Tian Tu Capital Co., Ltd.
- Native name: 深圳市天图投资管理股份有限公司
- Formerly: Tiantu Chuangye
- Company type: Public
- Traded as: NEEQ: 833979 SEHK: 1973
- Industry: Investment management
- Founded: 2000; 26 years ago
- Founder: Wang Yonghua;
- Headquarters: Shenzhen, Guangdong, China
- Key people: Wang Yonghua (Chairman) Feng Weidong (CEO)
- Net income: CN¥−875.69 million (2023)
- AUM: CN¥24.40 billion (2023)
- Total assets: CN¥16.72 billion (2023)
- Total equity: CN¥7.33 billion (2023)
- Number of employees: 87 (2023)
- Website: www.tiantu.com.cn

= Tiantu Capital =

Chinese investment company

Tiantu Capital (Tiantu; Tiāntú Tóuzi (天图投资)) is a publicly listed Chinese investment management company that focuses on venture capital (VC) and private equity (PE) investments. It has a focus on the consumer industry in China.

== Background ==

The company was founded in 2002 originally as Tiantu Chuangye by portfolio manager Wang Yonghua. It was one of China's earliest VC and PE firms and it focused on investing in consumer-oriented companies.

During the first few years, the company invested with its own capital to accumulate experience and reputation.

In 2010, the company was renamed to Tiantu Capital.

In 2015, Tiantu held its initial public offering (IPO) listed on the National Equities Exchange and Quotations (NEEQ) to become a public company.

In 2017, Tiantu reorganized to established several business segments which included VC, PE, M&A and investment holding to offer more comprehensive business services.
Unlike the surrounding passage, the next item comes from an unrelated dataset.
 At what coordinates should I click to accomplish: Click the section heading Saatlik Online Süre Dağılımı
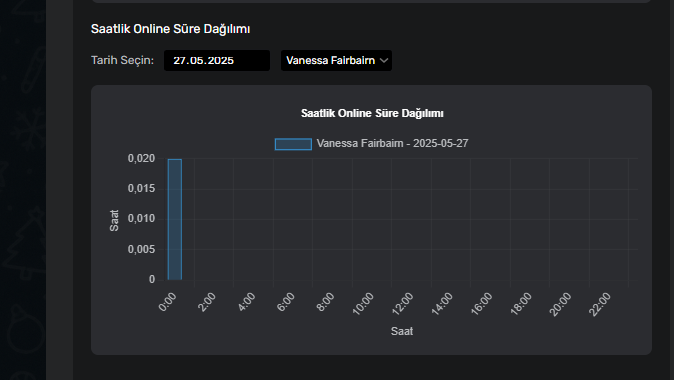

A year later, Tiantu launched its first angel investment fund.

In 2018, Wang said at an investment conference in Hong Kong that the fundraising environment was tough and that in five years time it would be even worse with one of the factors being regulatory scrutiny. This prediction proved to be true as by 2022 the number of remaining VC and PE funds had fallen by half to just 7,000 and the growth of the market slowed down. However, for Tiantu, between 2015 and 2022 its assets under management grew at a compound annual rate of 19.5% to 25.5 billion yuan.

In May 2022, it was reported that Tiantu was planning to list on the Hong Kong Stock Exchange (SEHK). On 6 October 2023, Tiantu listed on the SEHK. The timing of the listing was less-than-ideal as fundraising in Hong Kong hit an 11-year low that year. China's VC deals in the market fell 31.4% in the first half of 2023 from 2022. The offering was undersubscribed and raised US$144.5 million which was below the US$500 million target. On its trading debut day, Tiantu shares dropped 25% and a week later, Tiantu was trading at 30% below its initial offering price. However the listing brought a certain prestige to Tiantu as it was the first company from its class to be dually listed in Hong Kong and on the NEEQ.
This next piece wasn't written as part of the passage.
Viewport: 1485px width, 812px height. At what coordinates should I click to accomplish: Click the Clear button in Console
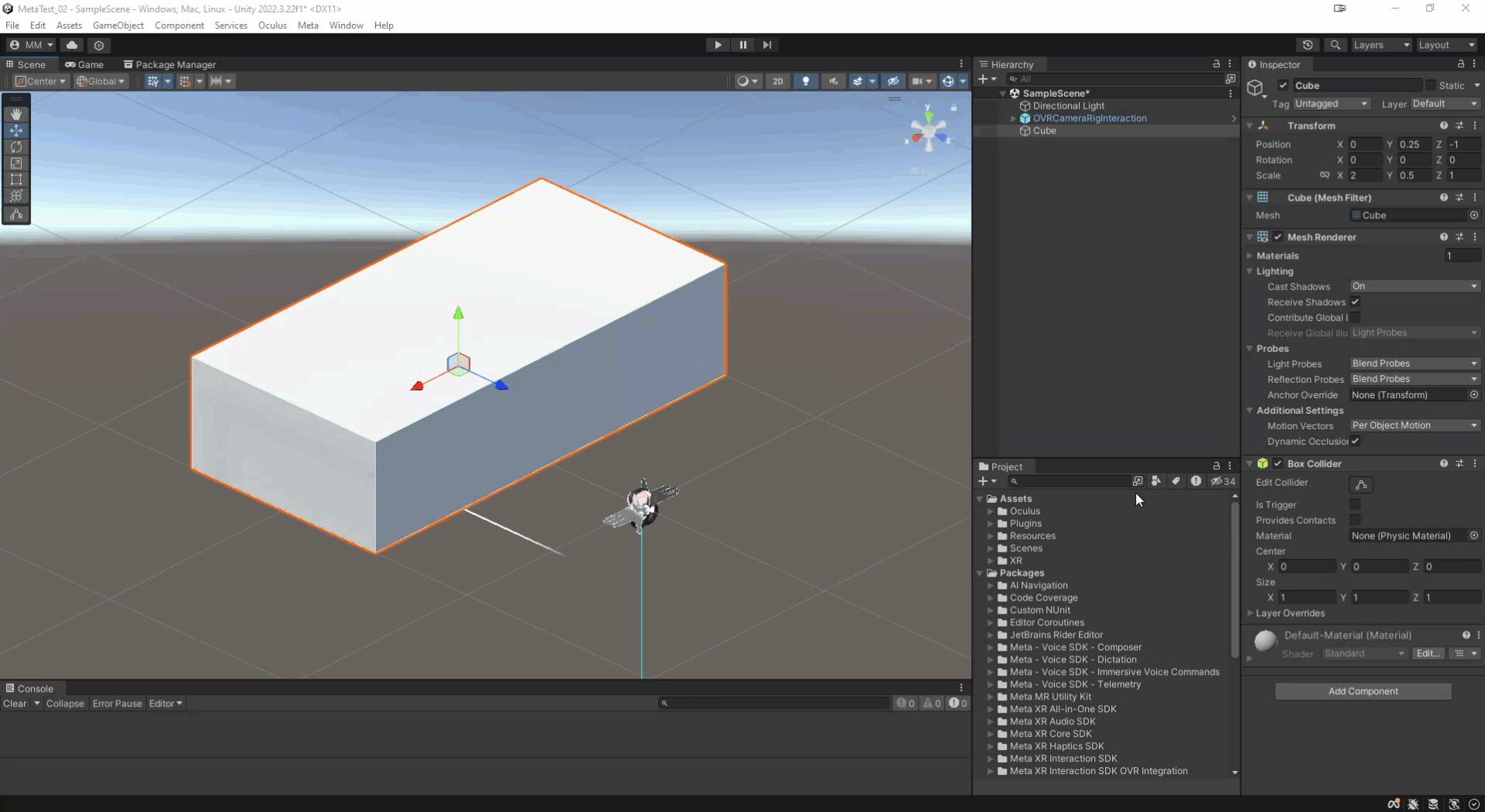pos(15,704)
In April 2024. Tiantu released in 2023 annual report which showed it went from a profit in 2022 to making a loss in 2023. Many of Tiantu's portfolio companies aimed to list on the SEHK as they were consumer-orientated that could pay dividends which were popular among Hong Kong-based investors. During 2023, the Hang Seng Index fell 14% and the number of IPOs on the SEHK hit a 20-year low which significantly affected Tiantu as this was its main exit strategy to recoup investments on its portfolio companies. Tiantu said it was shifting to other non-IPO exit strategies such as selling its holdings to other buyers. It also diversified into non-consumer industries such as raising biotechnology fund to invest in companies that were more attractive to big state-run investors over consumer-related ones.

Tiantu has mainly invested in China's consumer industry with investments including Jiangxiaobai. In 2023 it was ranked third terms of investment projects in China's consumer industry behind Tencent, and HongShan. It has also made investments outside that sector such as ATRenew and Xiaohongshu.